Wendy Deavitt remembers the day in 2001 when she spotted her dream home in the country. At the end of a tree-dotted gravel driveway stood the farmhouse and adjacent horse barn that turned her fantasy about rural living into a reality. "This is heaven," she recalls thinking.

But at the end of September, Ms. Deavitt fled the property, her five horses and one donkey in tow. The erstwhile small corner of heaven in Eastern Ontario, an eight-acre hobby farm, turned into a kind of hell when the farmer who owned the land around it started spreading municipal sewage sludge on his alfalfa field.

Ms. Deavitt says that being exposed to large amounts of sewage, within 45 metres of her home, was an experience she never wants to relive. "As soon as you went outside, the smell was so noxious that you wanted to vomit," she says. "Then the diarrhea started, [and] headaches." Her horses also started falling ill.

After eight years of living in the country, Ms. Deavitt has become something we're not used to hearing about in Canada: a rural environmental refugee. She abandoned her home because she was fed up with being sick and living around land she felt had been poisoned. "I can't live here any more. I can't live here with the fear," she says.

Rural life often has a bucolic image of neat farm fields and undulating hills, especially when contrasted with the crowded housing and traffic jams of urban living.
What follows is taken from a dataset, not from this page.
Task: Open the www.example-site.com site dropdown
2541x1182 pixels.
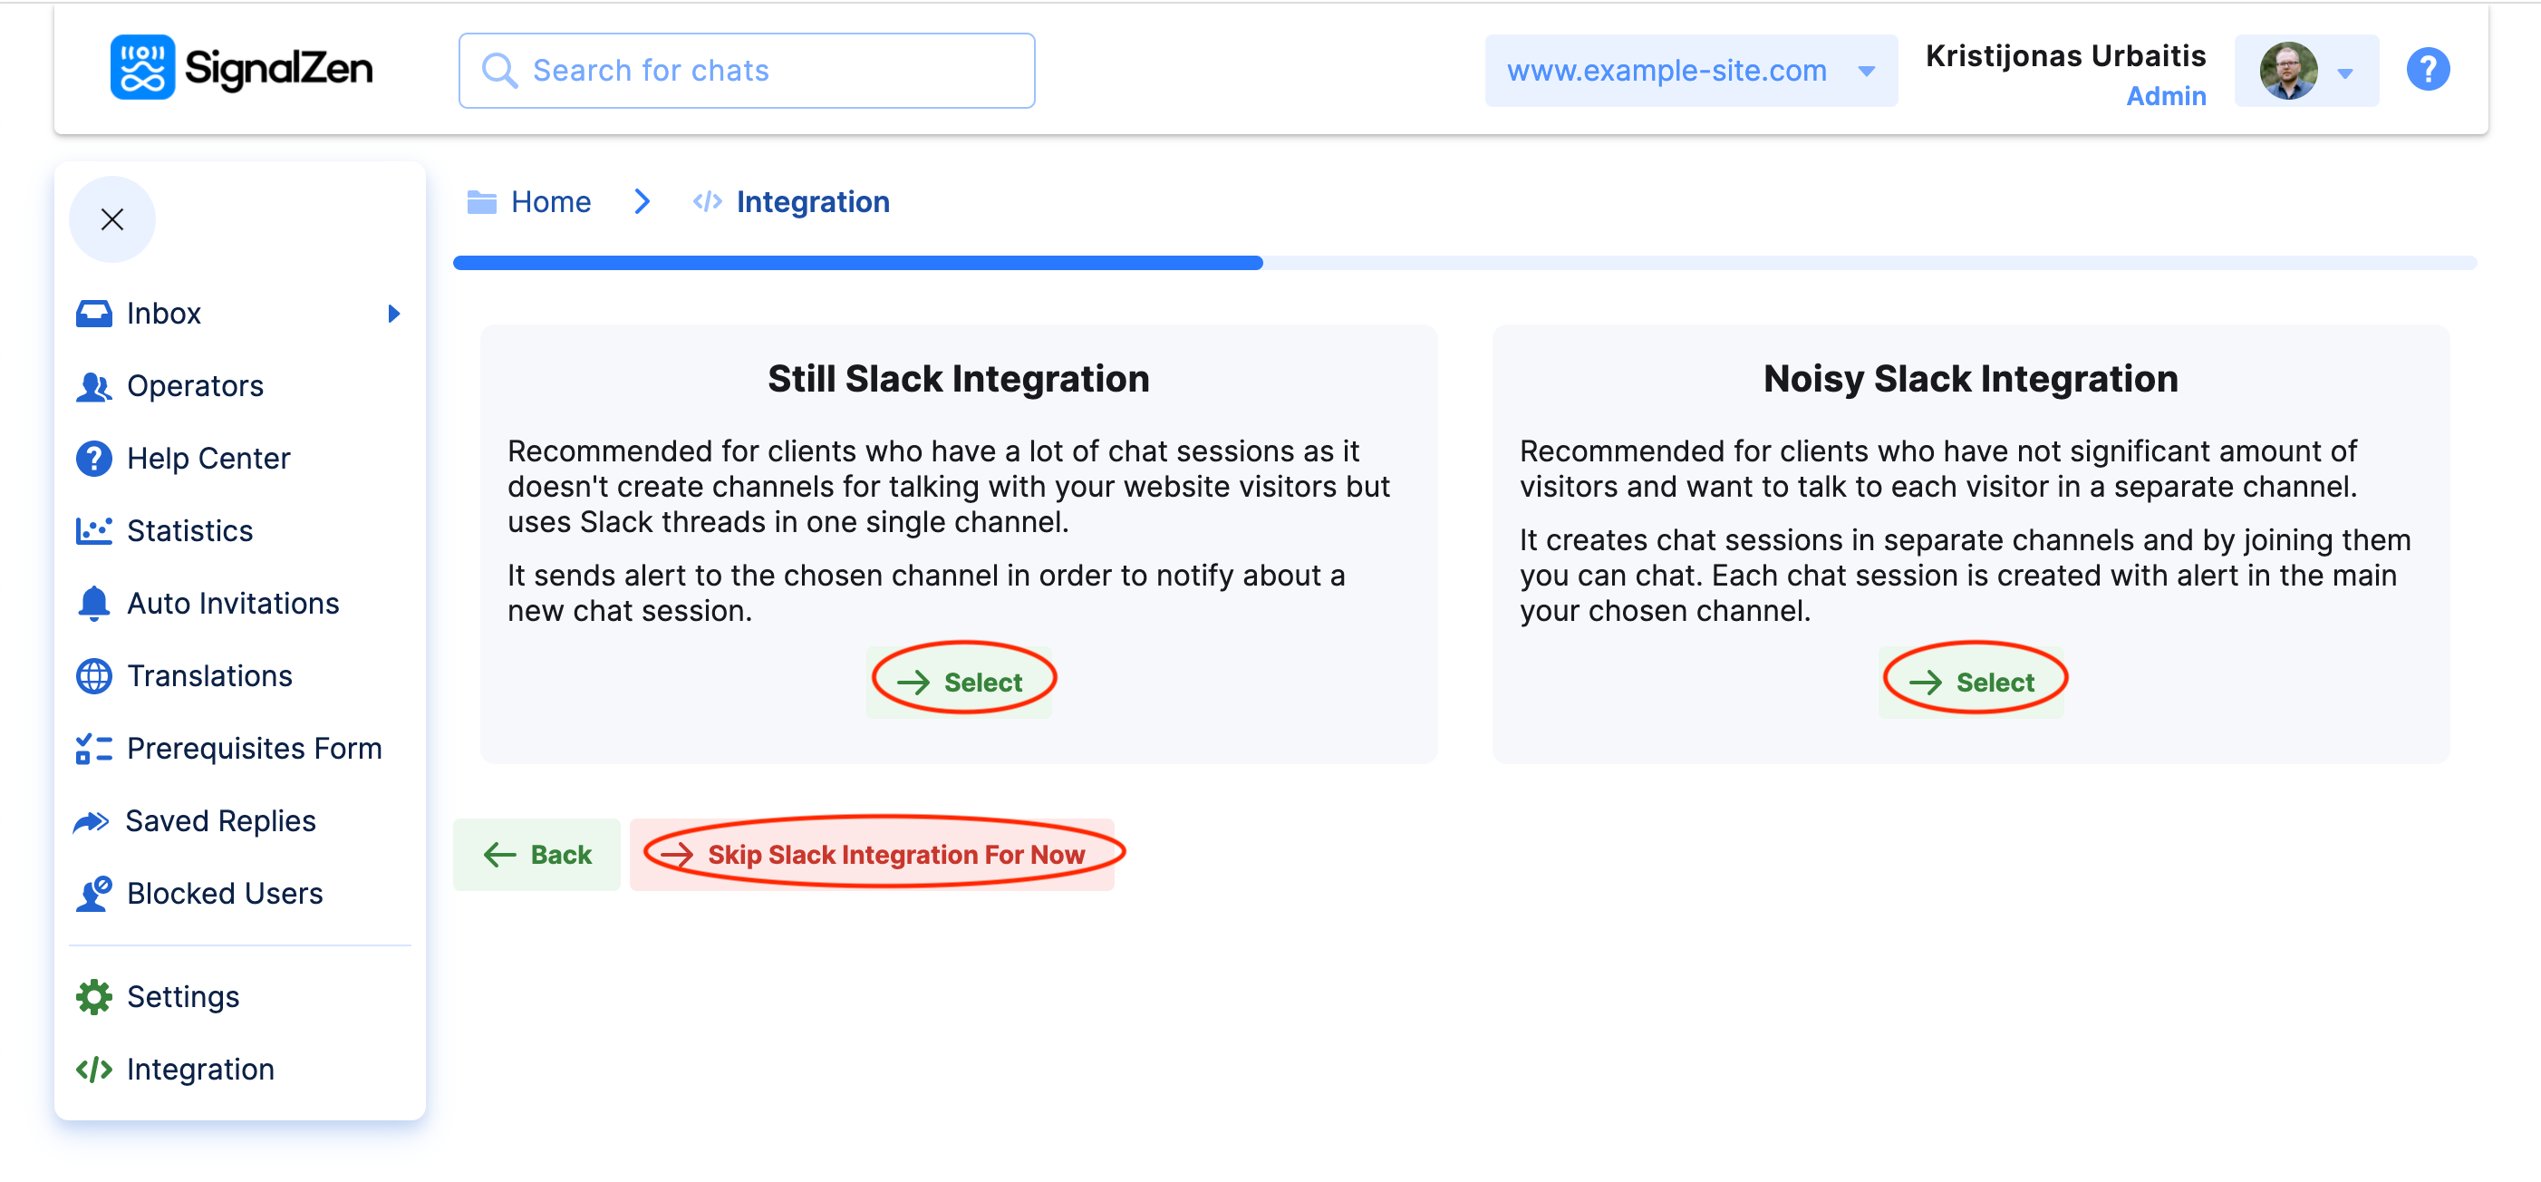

People flee the degradation of cities for the countryside, but when they get there, they find anything but clean, green open spaces. From sewage-spreading to wind farms and gravel pits to garbage dumps, many people in rural areas are finding themselves involved in environmental issues that almost never afflict urban dwellers.

Although no one keeps figures on where, geographically speaking, environmental fights are breaking out in Canada, lawyer Richard Lindgren has an indication, via his caseload.

Mr. Lindgren works for the Canadian Environmental Law Association, a legal clinic that represents individuals and community groups in anti-pollution fights. Nearly all of his clients these days hail from the countryside. "I would say, easily, 90 per cent of them involve situations in the rural landscape, as opposed to urbanized areas," he says. When he first started out as an environmental lawyer in the mid-1980s, it was more of a 50-50 split.